Without a doubt, this spring the temperature rose ever so slowly, and we had more than ample rain. The soil in the community garden is good Jersey clay. A cover crop of buck wheat was grown in the fall on the entire plot and tilled into the soil to amend it. The soil was limed, organic chicken manure was added and it was tilled twice. That should have gotten all of us of to a great start, if only the weather cooperated. Instead we got rain; day after day it rained. During a dry day I went to visit our plot. Located at the end of the community garden and probably a bit lower than the opposite side, the soil was wet; too wet to be worked in.
A week later I came back. Now I could dig up our plot, add some additional amendments in the form of shredded leaf mulch, well composted and mix it in with the soil. It was still wet, but I managed to set up some supporting poles for the pole beans and sow the beans. A variety of onions were planted as well. A bale of hay was pulled apart and used to create paths in the plot; suppressing weeds, but more importantly keeping the feet dry and mud-free. And then it rained some more.
Each week I would check our plot, pull some weeds and hope to be able to do more. There were potatoes to be planted and tomato and pepper plants to be added. Finally, on May 25th it was warm enough to start planting the tomato plants, although the soil was still very wet in some spots of our plot. The picture shows how a small hole dug with a hand trowel filled with water instantly.
The beans were starting to come up and the first green shoots of the onions show through the soil. The temperature is now consistently warm, which should give the tomato plants a much needed boost, as well as dry out the soil a bit more.

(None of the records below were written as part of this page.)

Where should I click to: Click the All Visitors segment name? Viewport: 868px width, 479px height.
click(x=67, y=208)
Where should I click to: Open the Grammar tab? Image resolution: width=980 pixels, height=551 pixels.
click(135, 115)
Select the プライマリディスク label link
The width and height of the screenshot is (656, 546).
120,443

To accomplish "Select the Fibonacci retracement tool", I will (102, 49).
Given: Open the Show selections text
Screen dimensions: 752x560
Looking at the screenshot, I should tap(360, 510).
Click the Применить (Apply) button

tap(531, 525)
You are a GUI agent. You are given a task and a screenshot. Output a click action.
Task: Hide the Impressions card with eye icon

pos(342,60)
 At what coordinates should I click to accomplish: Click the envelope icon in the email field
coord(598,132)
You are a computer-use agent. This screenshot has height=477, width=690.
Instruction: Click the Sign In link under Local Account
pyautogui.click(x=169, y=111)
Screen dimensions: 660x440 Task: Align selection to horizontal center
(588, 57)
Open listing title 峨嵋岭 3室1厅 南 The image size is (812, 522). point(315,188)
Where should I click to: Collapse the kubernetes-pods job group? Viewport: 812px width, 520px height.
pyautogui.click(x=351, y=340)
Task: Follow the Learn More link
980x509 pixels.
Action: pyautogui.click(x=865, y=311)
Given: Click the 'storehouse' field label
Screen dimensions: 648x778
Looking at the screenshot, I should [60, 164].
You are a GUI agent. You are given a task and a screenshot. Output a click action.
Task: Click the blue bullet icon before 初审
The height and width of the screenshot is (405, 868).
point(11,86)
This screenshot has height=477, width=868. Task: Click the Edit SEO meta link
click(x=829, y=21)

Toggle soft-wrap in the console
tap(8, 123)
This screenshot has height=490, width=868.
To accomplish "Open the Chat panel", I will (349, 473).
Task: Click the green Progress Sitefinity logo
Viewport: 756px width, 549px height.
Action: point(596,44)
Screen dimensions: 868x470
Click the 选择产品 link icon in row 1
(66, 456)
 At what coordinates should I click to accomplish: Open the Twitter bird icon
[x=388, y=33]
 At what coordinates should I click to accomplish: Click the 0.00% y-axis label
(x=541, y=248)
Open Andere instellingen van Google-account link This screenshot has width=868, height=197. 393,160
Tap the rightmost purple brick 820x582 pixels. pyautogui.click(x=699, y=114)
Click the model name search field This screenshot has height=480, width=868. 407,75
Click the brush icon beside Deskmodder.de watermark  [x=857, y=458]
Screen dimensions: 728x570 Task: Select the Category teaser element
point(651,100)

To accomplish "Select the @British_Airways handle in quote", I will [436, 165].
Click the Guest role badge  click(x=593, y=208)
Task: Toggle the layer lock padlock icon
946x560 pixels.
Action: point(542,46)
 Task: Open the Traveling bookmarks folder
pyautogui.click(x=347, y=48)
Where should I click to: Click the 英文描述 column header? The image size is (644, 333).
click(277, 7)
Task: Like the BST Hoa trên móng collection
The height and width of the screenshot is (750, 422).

Of course, weeds are starting to show their pesky heads in greater numbers as well and I will have to spend some time weeding. Next week the peppers will be planted and the potatoes will go in as well. Soon enough we will be able to start harvesting produce that will be given to the food bank to help others in these difficult times. In the meantime, with volunteers from the township I will be growing new organic gardeners, one volunteer at the time.